━━ TEXTO DE ORIGEN

Esa fuerza cultural propia del cine se origina en la peculiar naturaleza de la experiencia cinematográfica, desde el punto de vista del espectador: la composición artificial de imágenes, sonidos y palabras produce sensaciones y emociones reales, experiencias propias de la vida normal, las más de las veces acentuadas. De aquí la capacidad que tiene el cine de conmover al espectador, y llevarlo a experimentar fuertes emociones, desde una carcajada hasta las lágrimas. “El cine, decía Apollinaire, es creador de una vida” (Morin, 2001: 15).

Lo esencial de esa experiencia fue inicialmente sugerida por el concepto “Train effect”, con el que Yuri Tzivian (Mennel, 2008: 2) se refería a la reacción de azoro, estupefacción y susto que provocó entre los primeros espectadores el corto proyectado por los hermanos Lumière, du­rante la mítica función en el café del Boulevard des Capuchines, donde se registraban las imágenes (bastante rudimentarias, por cierto) de un tren arribando a una estación. Y aún en el supuesto de que, como afirma Mennel, se trata de una anécdota exagerada, el concepto “Train effect” alude correctamente a la experiencia distintiva que se suscita al ver una película determinada.

━━━━

**EJERCICIOS:**
A: Imprime tal cual un trozo del texto sobre el cine: empieza en las palabras "Esa fuerza cultural" y termina después de "(Morin, 2001: 15).".
B: En el texto sobre el cine, ¿quiénes proyectaron el corto del tren llegando a una estación?
Los registros no tienen nada que ver con esto.

━━ REGISTROS DE DATOS

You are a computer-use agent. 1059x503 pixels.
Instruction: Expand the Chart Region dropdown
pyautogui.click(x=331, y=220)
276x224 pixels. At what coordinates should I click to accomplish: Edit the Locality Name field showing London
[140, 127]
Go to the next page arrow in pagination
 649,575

━━━━
━━ REGISTROS DE DATOS

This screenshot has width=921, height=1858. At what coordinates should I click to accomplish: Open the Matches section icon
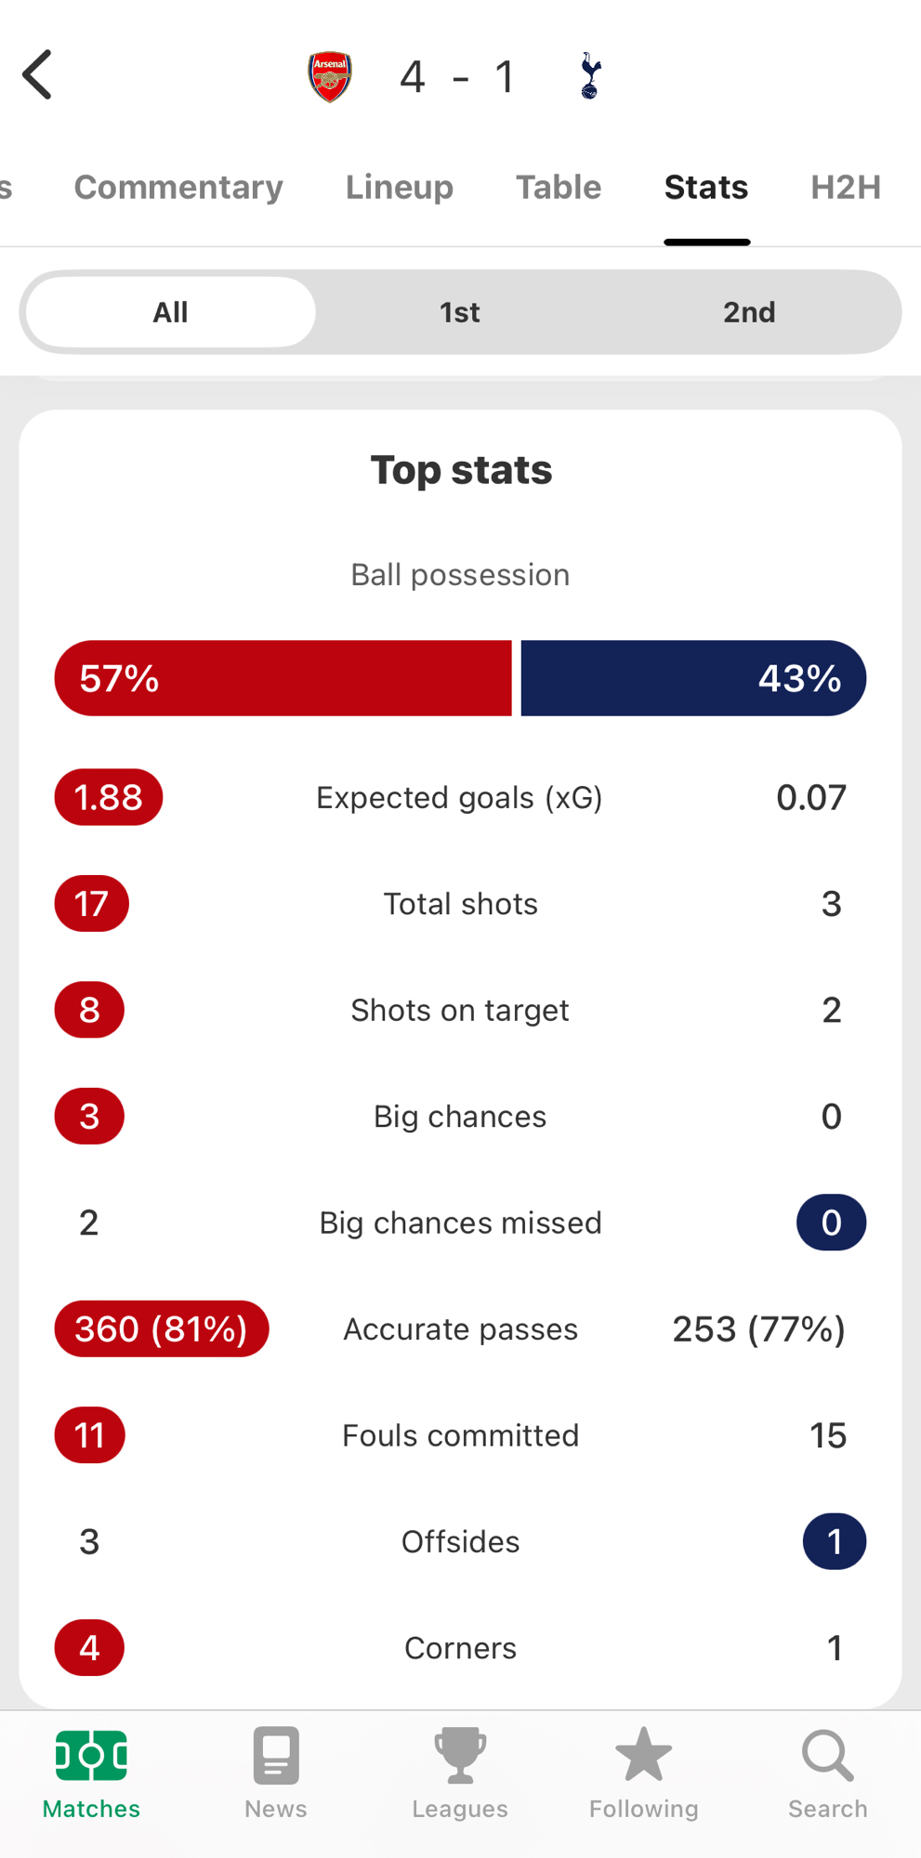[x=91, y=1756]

━━━━

**RESPUESTAS:**
A:
Esa fuerza cultural propia del cine se origina en la peculiar naturaleza de la experiencia cinematográfica, desde el punto de vista del espectador: la composición artificial de imágenes, sonidos y palabras produce sensaciones y emociones reales, experiencias propias de la vida normal, las más de las veces acentuadas. De aquí la capacidad que tiene el cine de conmover al espectador, y llevarlo a experimentar fuertes emociones, desde una carcajada hasta las lágrimas. “El cine, decía Apollinaire, es creador de una vida” (Morin, 2001: 15).

B: Los hermanos Lumière.